Shortly after the game, NBA crew chief Ed Malloy admitted that it was the wrong call (subscription required). Rather than whistle Brunson for the foul, the game should've gone into overtime with both teams tied at 103.

"After seeing it during a postgame review, the offensive player was able to return to a normal playing position on the floor,” Malloy said in the interview with a pool reporter. “The contact, which occurred after the release of the ball, therefore is incidental and marginal to the shot attempt and should not have been called."

Ed Malloy, via The Athletic

It's been a long time since a protest was successful, as in 17 years when Heat center Shaquille O'Neal was ruled to have six fouls when he only had five. Miami and Atlanta met up a little less than three months (after Shaq had already been traded) to replay the final 51.9 seconds of overtime, in which neither team scored. The Hawks officially won 114-111.

What will happen if NBA upholds Knicks' protest over loss to Rockets?

Adam Silver will have the final say in the protest. New York wants to return to Houston for a five-minute overtime period, which is how the game should've ended.

The Knicks will be in Texas again on March 29 when they play in San Antonio. That same day, Houston will be in Utah but will return to Texas after to host Dallas on March 31. Technically, before returning to New York to host Oklahoma City on March 31, the Knicks could stop in Houston on March 30.

Do Knicks have a chance to win protest over loss to Rockets?

As a Knicks fan, you might assume that because Malloy admitted it was the wrong call, there's no chance the protest won't go in New York's favor. It is more complicated than that.

When a team files a protest, it has to be based on "an incorrect ruling or misapplication of the rules." A missed call falls outside that category. However, as The Athletic's Fred Katz pointed out, the Knicks could use the Rockets' successful challenge (subscription required) at the end of the first half as evidence.

"The Knicks could argue the play at the end of the game wasn’t much different than the DiVincenzo one. Watch the replay of Brunson fouling Holiday closely, and you can see Holiday slightly kicking out a leg.
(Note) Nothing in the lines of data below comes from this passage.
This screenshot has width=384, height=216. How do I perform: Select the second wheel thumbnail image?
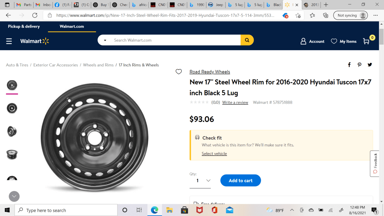click(12, 108)
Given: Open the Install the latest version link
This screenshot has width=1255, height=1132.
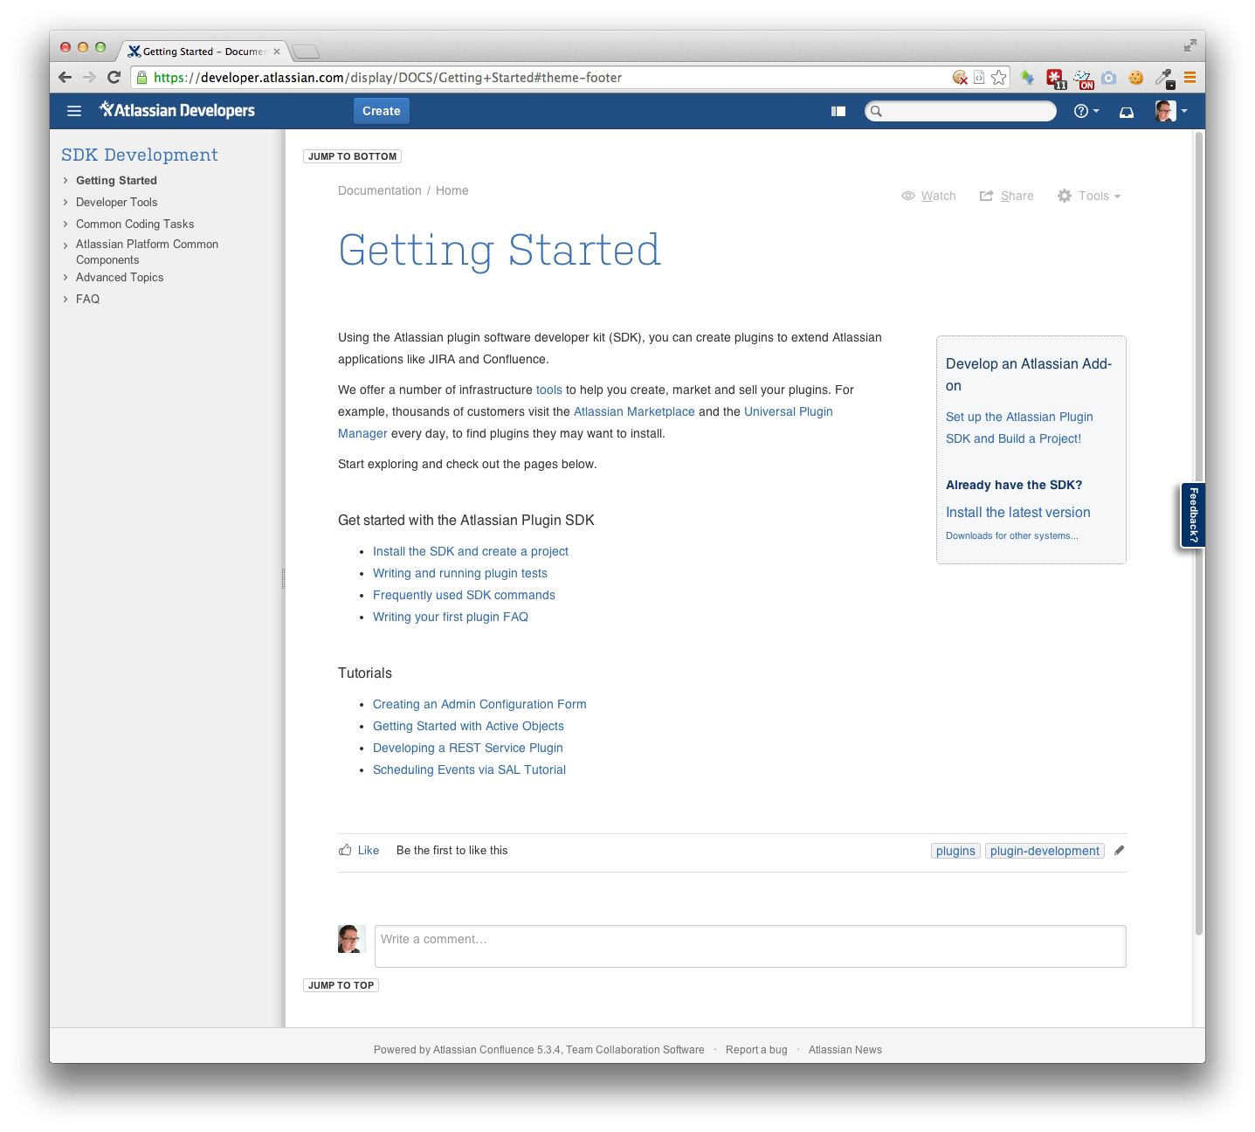Looking at the screenshot, I should tap(1017, 512).
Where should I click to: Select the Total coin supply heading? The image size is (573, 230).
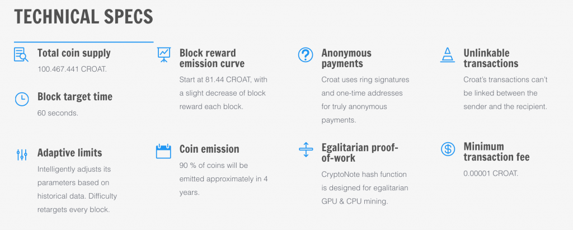74,53
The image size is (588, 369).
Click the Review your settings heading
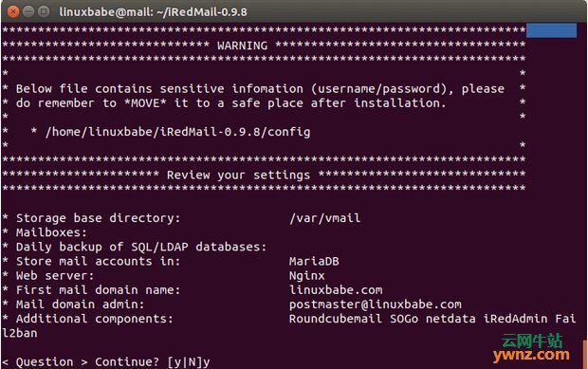pyautogui.click(x=238, y=175)

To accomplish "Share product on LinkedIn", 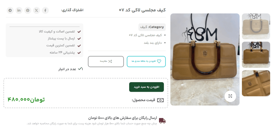I will [x=19, y=10].
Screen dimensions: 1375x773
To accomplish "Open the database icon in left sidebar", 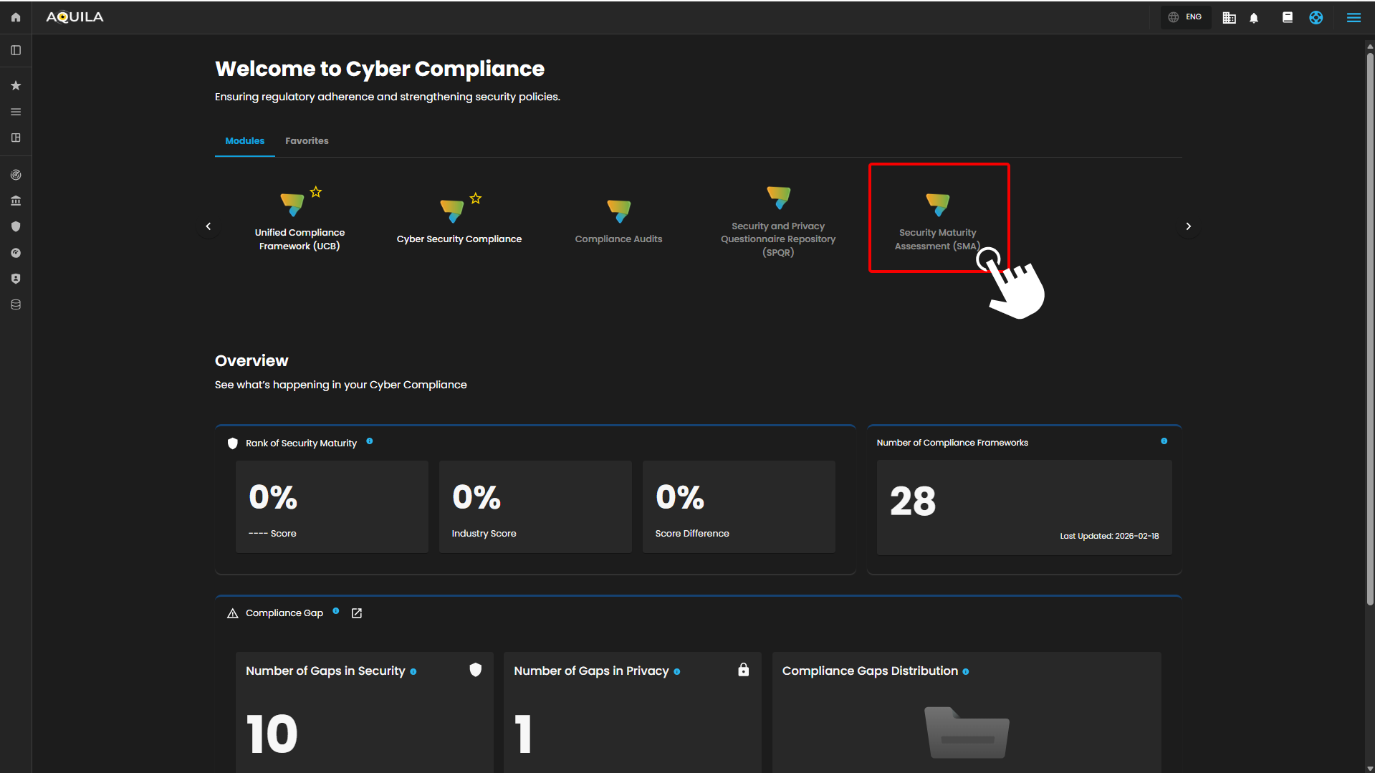I will tap(16, 305).
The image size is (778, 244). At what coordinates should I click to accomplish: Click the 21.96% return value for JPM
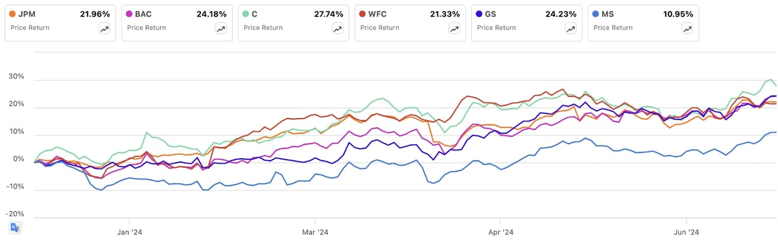pos(94,14)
But the kickout on the fourth-quarter play was far more subtle than DiVincenzo’s. And even if the Knicks proved an inconsistency between those two plays, that may not necessarily count as a misapplication of the rules."

Fred Katz, The Athletic

That may not be enough for Silver, though. If the Knicks lose the protest, it'll cost them $10,000. When a team files a protest, they write a check to the league office that will be cashed in only if it is deemed unsuccessful.